How Has Big Tech Grown FCF So Rapidly?

I’m trying to do some valuations and running into a fundamental question: how is any of this possible?

Meta free cash flow (billions):

  • 2021: $23B
  • 2022: $38B
  • 2023: $19B
  • 2024: $44B (estimate)
  • TTM: $52.1B

Amazon:

  • 2021: $26B
  • 2022: -$15B
  • 2023: -$17B
  • 2024: $32B (estimate)
  • 2025: $71B (estimate)

Netflix:

  • 2021: $2B
  • 2022: -$0.1B
  • 2023: $1.6B
  • 2024: $7B (estimate)

These numbers are wild. Is this accounting fraud or what?

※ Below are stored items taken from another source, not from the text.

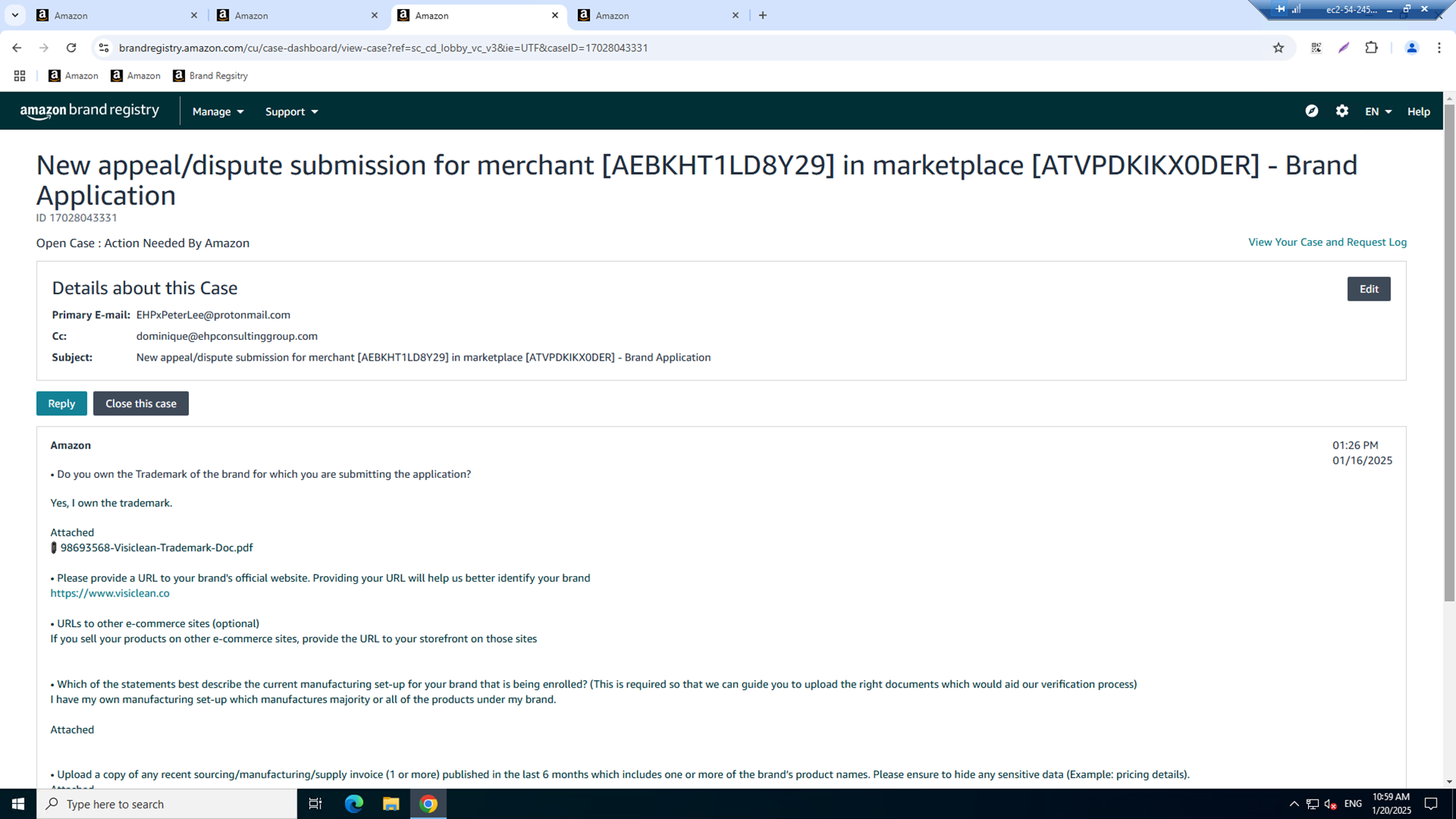This screenshot has height=819, width=1456.
Task: Click the compass icon in Brand Registry header
Action: click(x=1312, y=111)
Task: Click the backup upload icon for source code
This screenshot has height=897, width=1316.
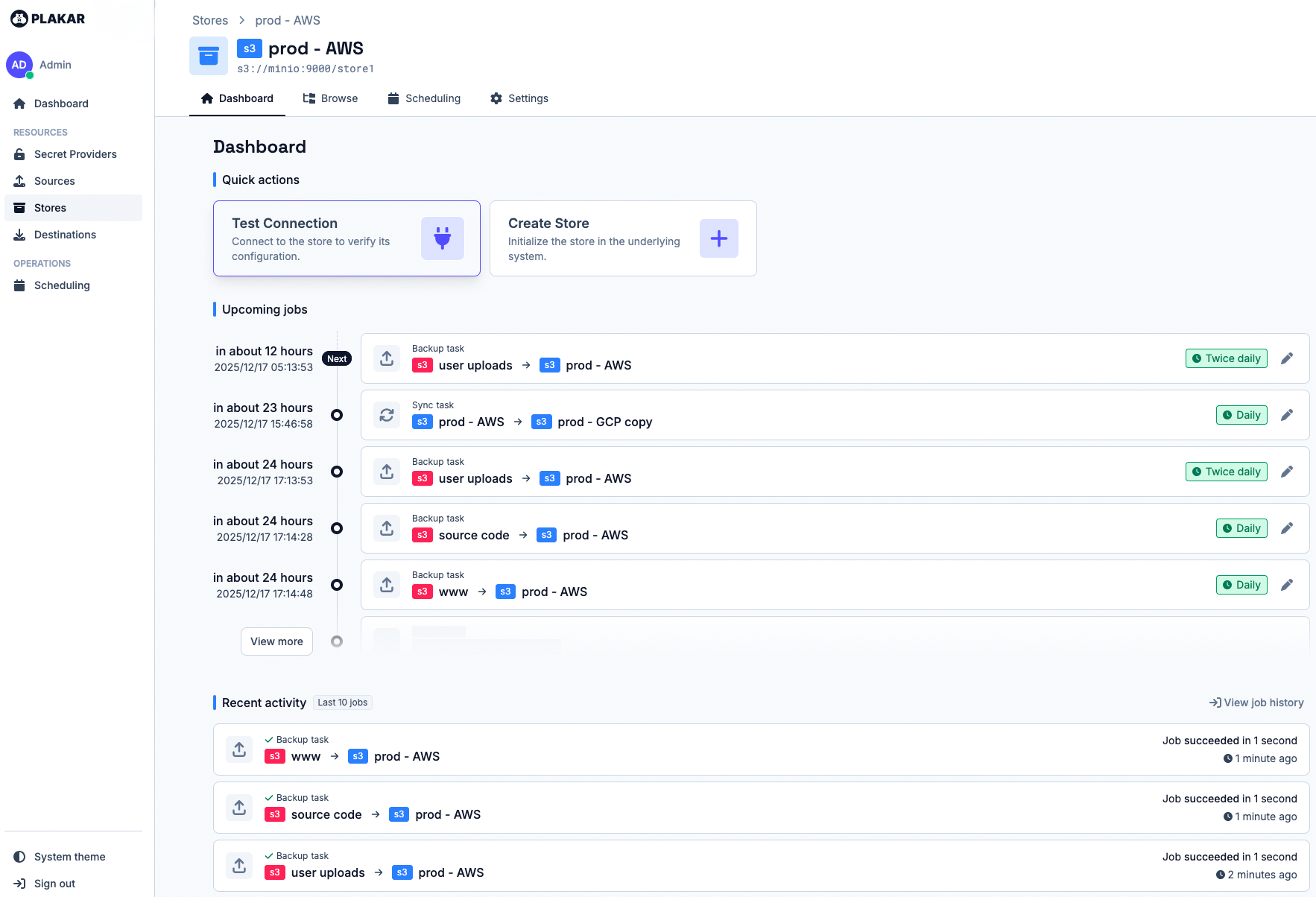Action: 387,528
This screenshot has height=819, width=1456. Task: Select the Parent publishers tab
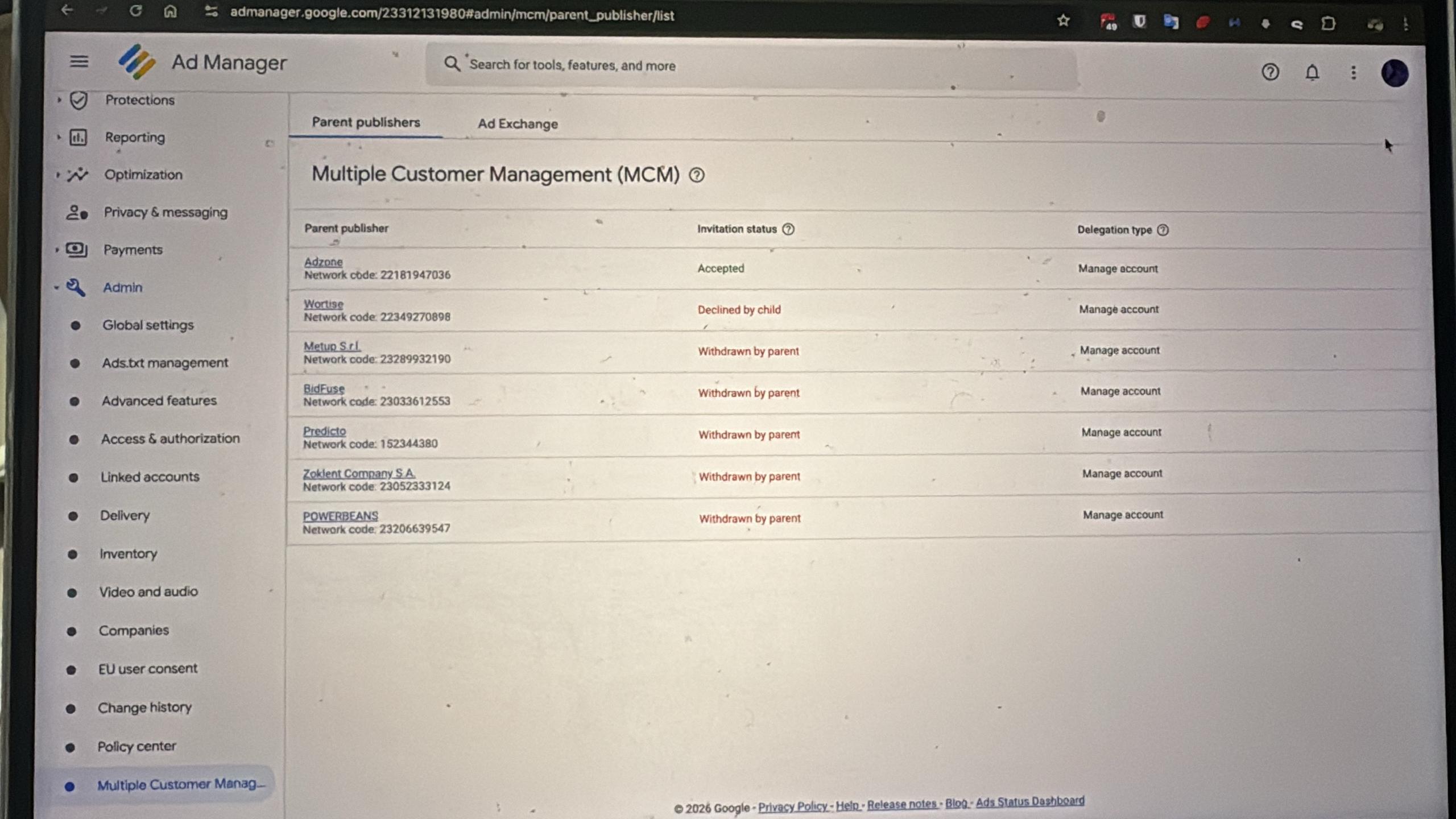point(366,122)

When it’s literally free to grow your revenue…

Tech margins are crazy.

META and others have been streamlining. For example, META had its ‘year of efficiency’ and cut headcount significantly. Amazon has also focused on cutting layers of management. Reduced expenses + growth = skyrocketing free cash flow.

Deferred stock compensation and corporate treasury changes often don’t impact free cash flow. That might explain part of the numbers.

Simple: all expenses are stock-based compensation. :joy:

No fraud here. These companies make upfront investments (capex) that drive free cash flow growth later. Think of it like building a factory now and reaping benefits for years.

Tech companies are harder to value with discounted free cash flow (DCF) because growth is unpredictable, and a lot of cash gets spent on R&D and soft costs. These aren’t fraud—it’s just the nature of the sector.

It’s not fraud; tech just had a good year. For instance, Meta benefited from strong ad revenue and lower capex. Amazon’s AWS and AI integrations drove growth, while Netflix saw price hikes and strong subscriber growth.

Check your chart against the cost of capital. Money was incredibly cheap for a decade, and tech thrived on that advantage.

These profits partially come from leveraging their ad/subscription models. Inflation also plays a role, as costs get passed down the line to consumers.

Tech companies grow rapidly, plain and simple. It’s like asking how a 7ft person grows so tall.